▸ **Text to read**:
++++++++
From a business management perspective, an operator’s drilling program may be planned for implementation over a period of years, as part of an operator’s financial investment in that reserve, anticipated production levels, and the price of oil in the market. When the price of oil is greater, operators are more likely to accelerate their drilling program. When the price of oil is depressed for a long period of time, operators may delay drilling, since the anticipated production volumes may not offset the costs of drilling. Per CalGEM regulations, if a well is not drilled and brought online within 24 months of permit approval, the permit is cancelled.
Consumer Watchdog ignores the fact that the number of well abandonments is outpacing the permits for new wells, leading to a net reduction in the number of wells.
Consumer Watchdog would like to paint a picture of rampant “permit approving” leading to an oversupply of oil wells in the state. However, their press release ignores that the number of oil wells plugged and abandoned during this same timeframe has far exceeded the number of new well permits. Even assuming all the new well permits actually lead to drilling new wells, there is still a substantial net decrease in the number of oil wells in the state because of an explicit state policy to reduce the number of idle wells. Over the last five years, more wells are plugged and abandoned each year than are installed. Furthermore, the number of permits issued for plugging and abandoning wells in 2018 was 143% higher than the number approved in 2017 and has continued to increase in 2019 and 2020. Figure 1 below provides a comparison of the breakdown of permits approved by DOGGR/CalGEM 2016 to date (note that 2020 data is January 1 through August 28). The number of permits for plugging and abandoning wells in 2020 is on track to reach nearly 4,000 wells, assuming the pace of permitting continues at the same rate for the last four months of the year as it has the first eight.
Well Permits Approved by CalGEM by Type and Year (2016-2020)
This increase in plugging and abandonment is a result of the new Idle Well Regulations promulgated by the Department of Conservation in April 2019 in direct response to Governor Newsom’s concerns regarding potential state liability for orphan wells.
False Claim #2: Operators Are Using Permit Applications to Attract Investors During a Financial Crisis
Drilling programs are long-term financial investments that rely on assumptions of market environment, and estimated timeframes for other necessary regulatory approvals, such as Well Stimulation (WST) permits, environmental review (e.g., CEQA), and injection (UIC) permits. When the market changes or regulatory approvals are delayed, operators have to adjust plans and may drill fewer new production wells than were permitted or rescind applications altogether.
The assumption that an operator would file for an WST permit just to attract investors – and ignore the economic realities driving the cost of oil and regulation – is simply absurd.
++++++++
Word and element location data:
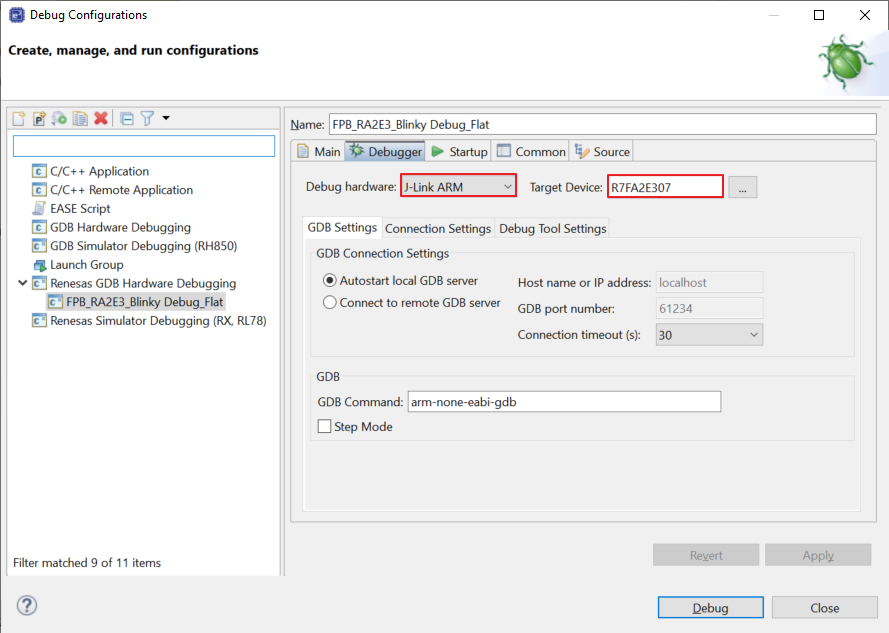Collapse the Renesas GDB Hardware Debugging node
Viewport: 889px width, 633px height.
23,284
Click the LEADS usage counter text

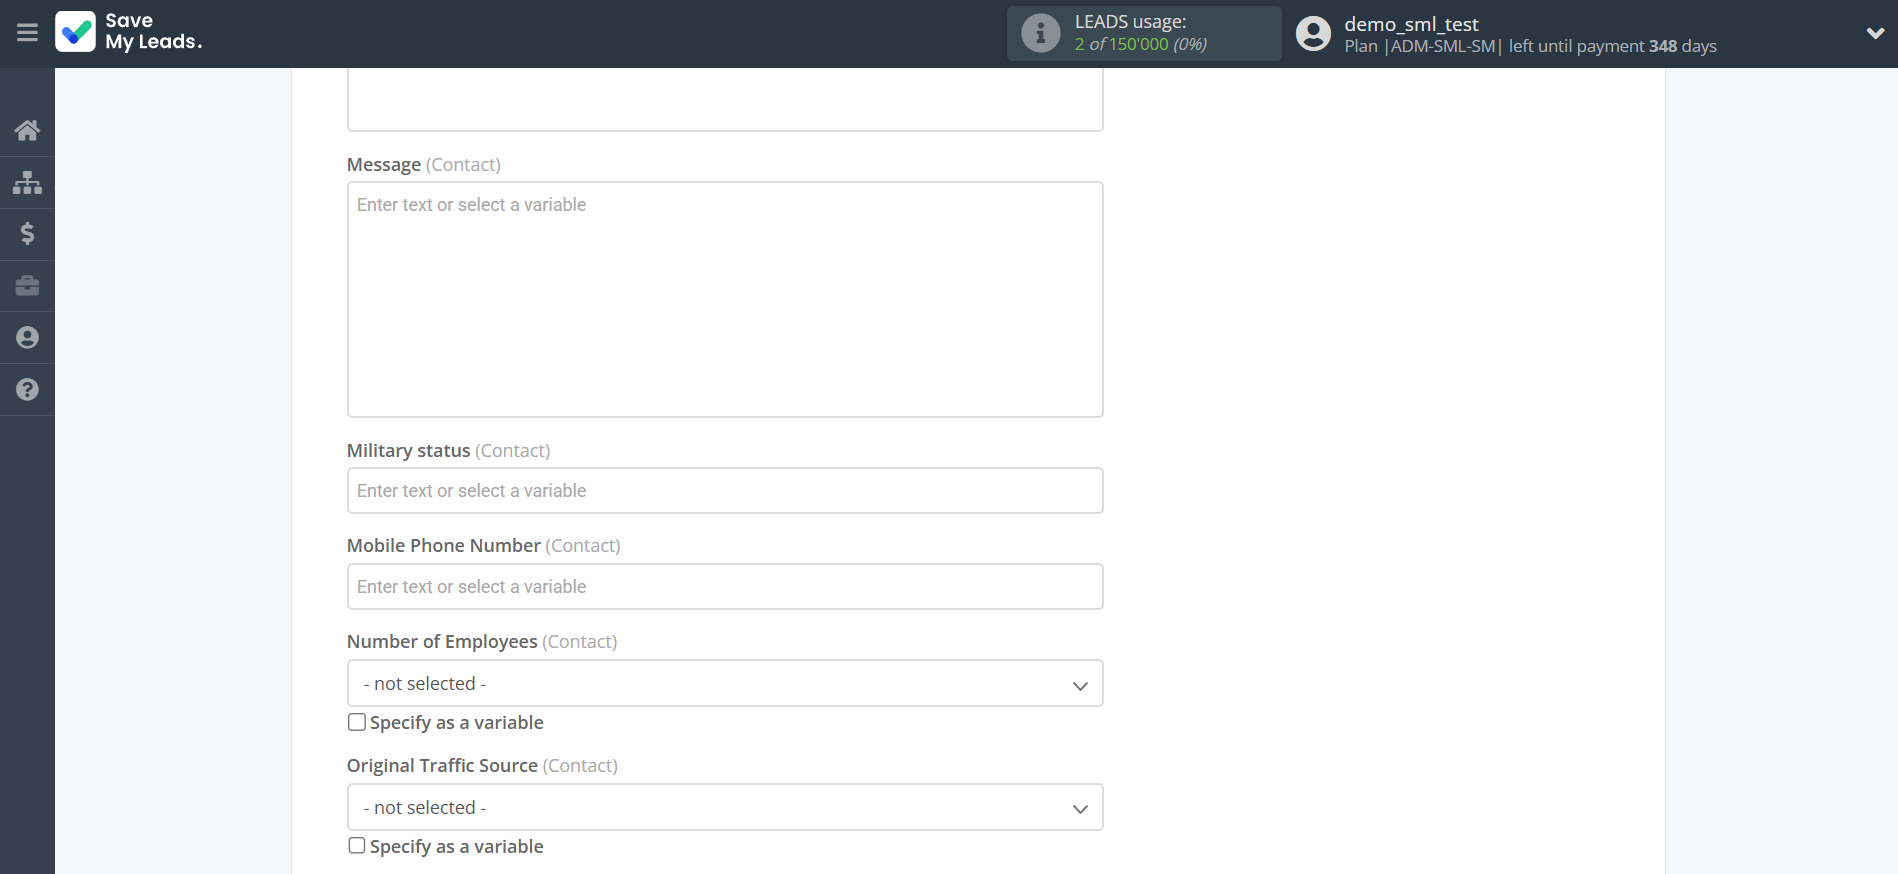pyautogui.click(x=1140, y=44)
++++++++
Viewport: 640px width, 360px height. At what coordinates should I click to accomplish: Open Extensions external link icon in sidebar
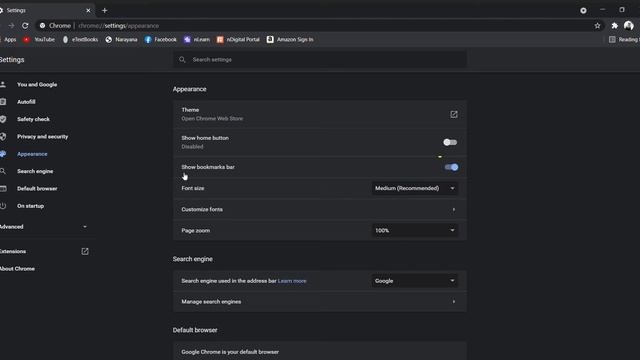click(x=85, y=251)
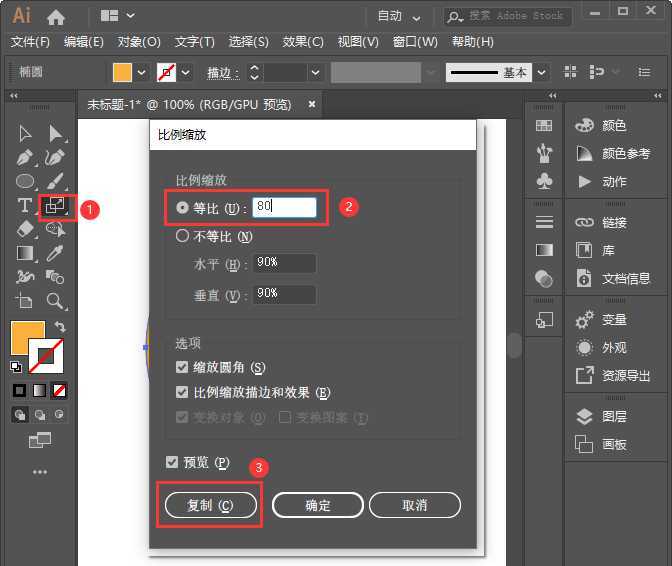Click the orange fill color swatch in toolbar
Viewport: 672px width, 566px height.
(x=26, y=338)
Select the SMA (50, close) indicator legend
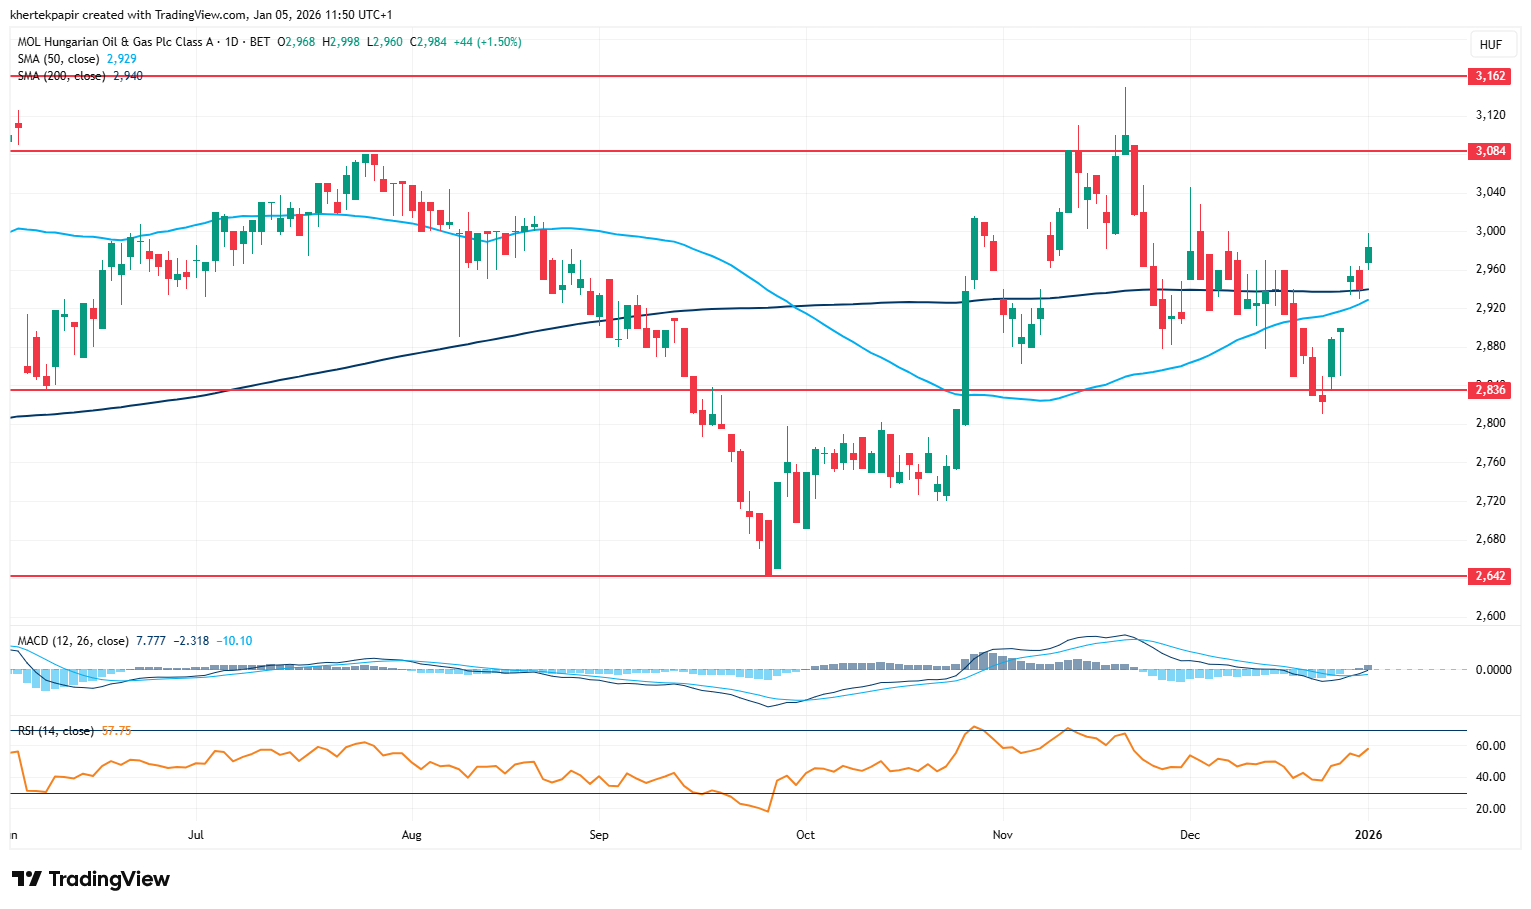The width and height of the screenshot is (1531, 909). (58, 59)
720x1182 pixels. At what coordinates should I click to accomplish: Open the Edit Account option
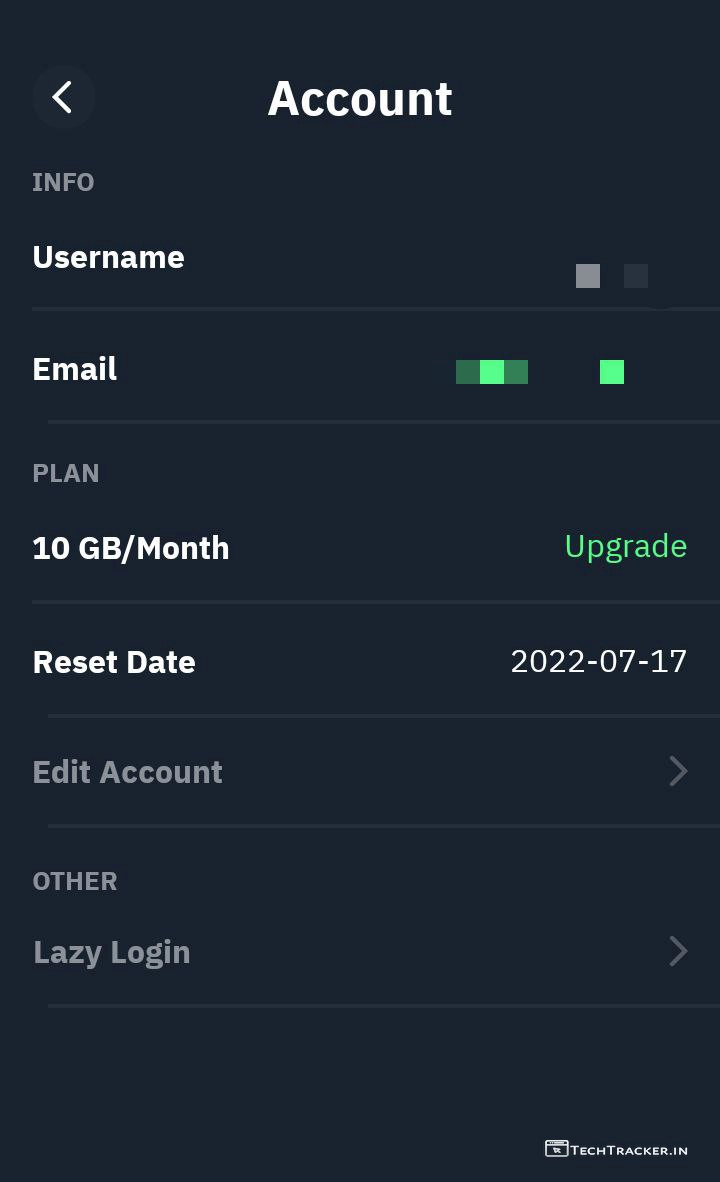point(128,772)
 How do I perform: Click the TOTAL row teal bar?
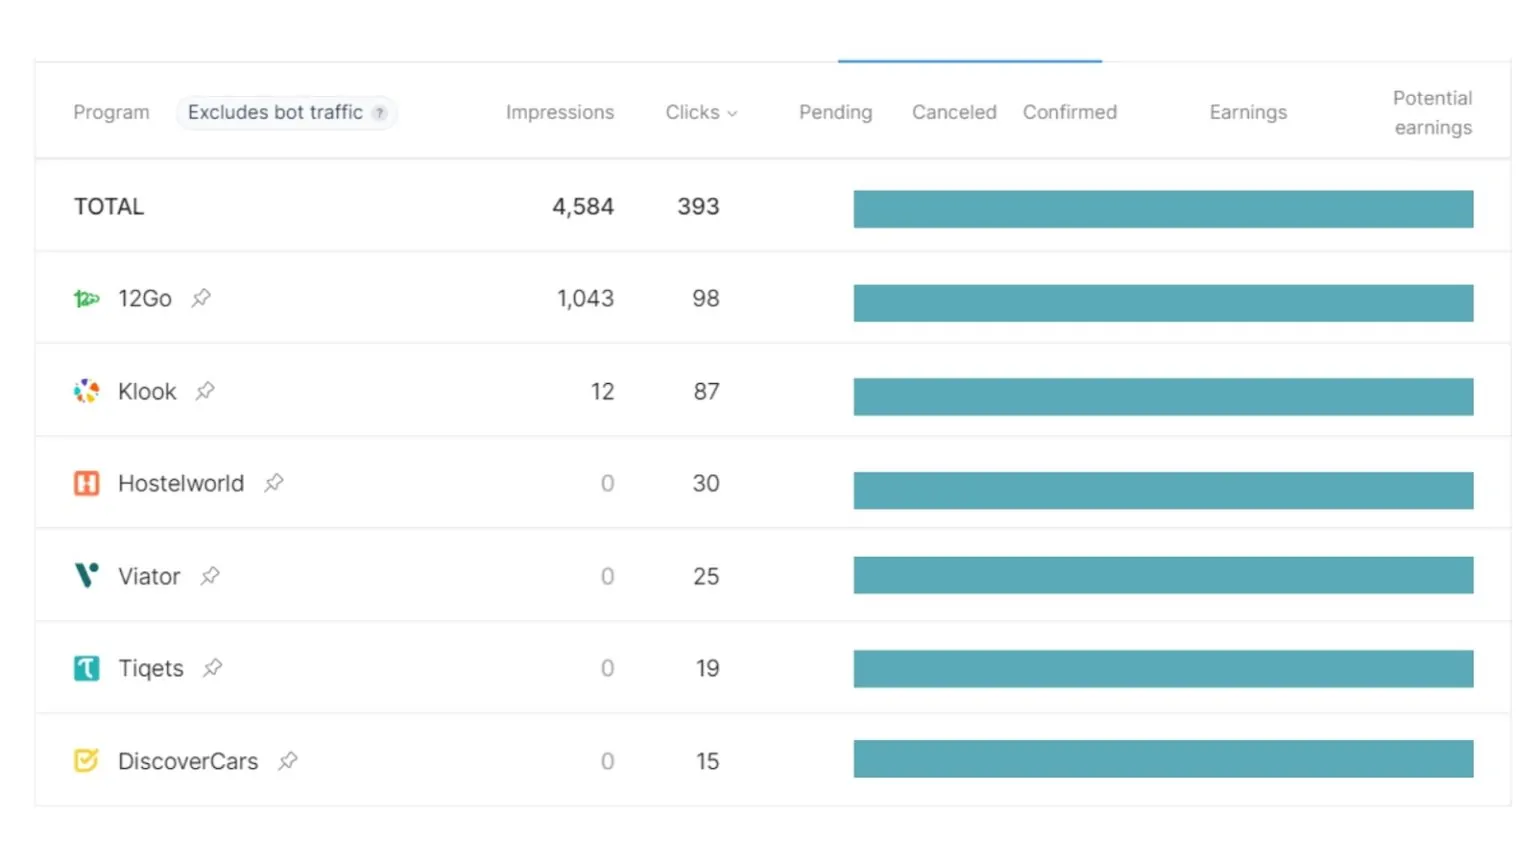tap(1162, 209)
++++++++
Reproduce word for word the section of the text above on California oil well permits that starts with the words "False Claim #2: Operators" and ends with "is simply absurd.".

▸ **Result**:
False Claim #2: Operators Are Using Permit Applications to Attract Investors During a Financial Crisis
Drilling programs are long-term financial investments that rely on assumptions of market environment, and estimated timeframes for other necessary regulatory approvals, such as Well Stimulation (WST) permits, environmental review (e.g., CEQA), and injection (UIC) permits. When the market changes or regulatory approvals are delayed, operators have to adjust plans and may drill fewer new production wells than were permitted or rescind applications altogether.
The assumption that an operator would file for an WST permit just to attract investors – and ignore the economic realities driving the cost of oil and regulation – is simply absurd.